**SELECTED TEXT:**
START

4.2 Conditions Precedent to the Obligations of the Company to Sell Securities at the Closing. The Company’s obligation to sell and issue the Securities to Purchaser at the Closing is subject to the fulfillment to the satisfaction of the Company on or prior to the Closing Date of the following conditions, any of which may be waived by the Company in writing:
(a) Representations and Warranties. The representations and warranties made by Purchaser in Section 3.2 hereof shall be true and correct in all material respects as of the date of this Agreement, and as of the Closing Date as though made on and as of the Closing Date, except for representations and warranties that speak as of a specific date.
(b) IPO Units. The Underwriters shall have purchased, concurrent with the purchase of the Securities by Purchaser hereunder, the Firm Units (as defined in the Underwriting Agreement) at the purchase price per unit set forth in the Underwriting Agreement.

END

**THE RECORDS:**
START

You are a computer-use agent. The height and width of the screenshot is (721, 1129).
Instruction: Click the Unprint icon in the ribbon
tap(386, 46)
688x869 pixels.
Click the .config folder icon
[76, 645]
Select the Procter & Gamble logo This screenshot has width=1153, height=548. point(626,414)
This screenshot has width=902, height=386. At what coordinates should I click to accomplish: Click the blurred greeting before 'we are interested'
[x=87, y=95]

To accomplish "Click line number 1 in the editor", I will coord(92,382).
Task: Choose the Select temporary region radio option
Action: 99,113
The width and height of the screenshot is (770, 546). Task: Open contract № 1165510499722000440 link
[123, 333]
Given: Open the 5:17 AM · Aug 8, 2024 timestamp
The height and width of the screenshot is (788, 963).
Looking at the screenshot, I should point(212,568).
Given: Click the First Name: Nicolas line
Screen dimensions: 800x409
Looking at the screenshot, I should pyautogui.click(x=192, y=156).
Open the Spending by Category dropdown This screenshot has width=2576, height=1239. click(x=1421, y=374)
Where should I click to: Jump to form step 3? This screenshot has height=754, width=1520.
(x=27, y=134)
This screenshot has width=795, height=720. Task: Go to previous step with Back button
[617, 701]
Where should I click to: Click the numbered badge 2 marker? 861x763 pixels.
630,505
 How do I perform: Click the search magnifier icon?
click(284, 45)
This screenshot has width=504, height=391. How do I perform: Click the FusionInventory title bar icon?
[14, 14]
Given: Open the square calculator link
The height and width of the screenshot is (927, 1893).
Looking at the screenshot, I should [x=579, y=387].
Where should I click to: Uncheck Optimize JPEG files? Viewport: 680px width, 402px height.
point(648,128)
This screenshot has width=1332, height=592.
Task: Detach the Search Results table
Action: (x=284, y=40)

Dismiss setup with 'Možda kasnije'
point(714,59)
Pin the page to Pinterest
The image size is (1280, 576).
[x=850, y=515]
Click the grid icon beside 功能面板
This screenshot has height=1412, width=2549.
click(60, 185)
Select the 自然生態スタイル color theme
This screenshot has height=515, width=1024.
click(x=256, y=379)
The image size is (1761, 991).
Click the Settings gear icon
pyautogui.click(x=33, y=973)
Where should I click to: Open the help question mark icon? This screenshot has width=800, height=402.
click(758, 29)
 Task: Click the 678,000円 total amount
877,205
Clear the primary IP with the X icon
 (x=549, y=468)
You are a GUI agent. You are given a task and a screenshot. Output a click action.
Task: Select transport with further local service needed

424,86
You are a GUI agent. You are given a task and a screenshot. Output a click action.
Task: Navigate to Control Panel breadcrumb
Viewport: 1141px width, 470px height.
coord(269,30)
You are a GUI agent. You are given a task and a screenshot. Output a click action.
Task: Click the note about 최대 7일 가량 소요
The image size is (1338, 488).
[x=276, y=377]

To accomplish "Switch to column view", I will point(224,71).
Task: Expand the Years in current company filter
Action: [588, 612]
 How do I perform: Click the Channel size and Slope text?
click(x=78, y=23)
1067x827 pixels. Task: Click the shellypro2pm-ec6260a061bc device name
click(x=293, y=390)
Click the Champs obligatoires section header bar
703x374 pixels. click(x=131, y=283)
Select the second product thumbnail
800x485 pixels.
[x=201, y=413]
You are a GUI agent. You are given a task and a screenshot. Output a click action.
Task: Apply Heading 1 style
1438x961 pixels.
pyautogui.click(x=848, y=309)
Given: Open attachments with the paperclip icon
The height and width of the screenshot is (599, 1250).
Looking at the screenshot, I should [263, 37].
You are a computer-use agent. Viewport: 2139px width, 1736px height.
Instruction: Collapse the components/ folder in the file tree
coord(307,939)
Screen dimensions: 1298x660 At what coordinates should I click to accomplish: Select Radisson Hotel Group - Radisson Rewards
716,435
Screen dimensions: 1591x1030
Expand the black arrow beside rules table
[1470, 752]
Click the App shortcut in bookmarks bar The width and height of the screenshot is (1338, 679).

END

**TASKS:**
[A] Based on the contract excerpt on closing conditions, say whether each statement agrees with it. Answer yes or no, and quote the deciding words. (i) The Company may waive any of the listed conditions in writing. (ii) Purchaser's representations and warranties must be true and correct in every respect, without qualification. (iii) The Underwriters' purchase of the Firm Units must take place concurrently with Purchaser's purchase of the Securities.
[B] Return every line of the rows that contains the string "dimensions". Matching is case-sensitive.
The contract excerpt and the rows have nothing to do with each other.

**SOLVED TASKS:**
[A]
(i) Yes: "any of which may be waived by the Company in writing"
(ii) No: "shall be true and correct in all material respects"
(iii) Yes: "The Underwriters shall have purchased, concurrent with the purchase of the Securities by Purchaser hereunder, the Firm Units"

[B]
Screen dimensions: 800x409
Screen dimensions: 1298x660 At what coordinates should I click to accomplish: Select Radisson Hotel Group - Radisson Rewards
Screen dimensions: 1591x1030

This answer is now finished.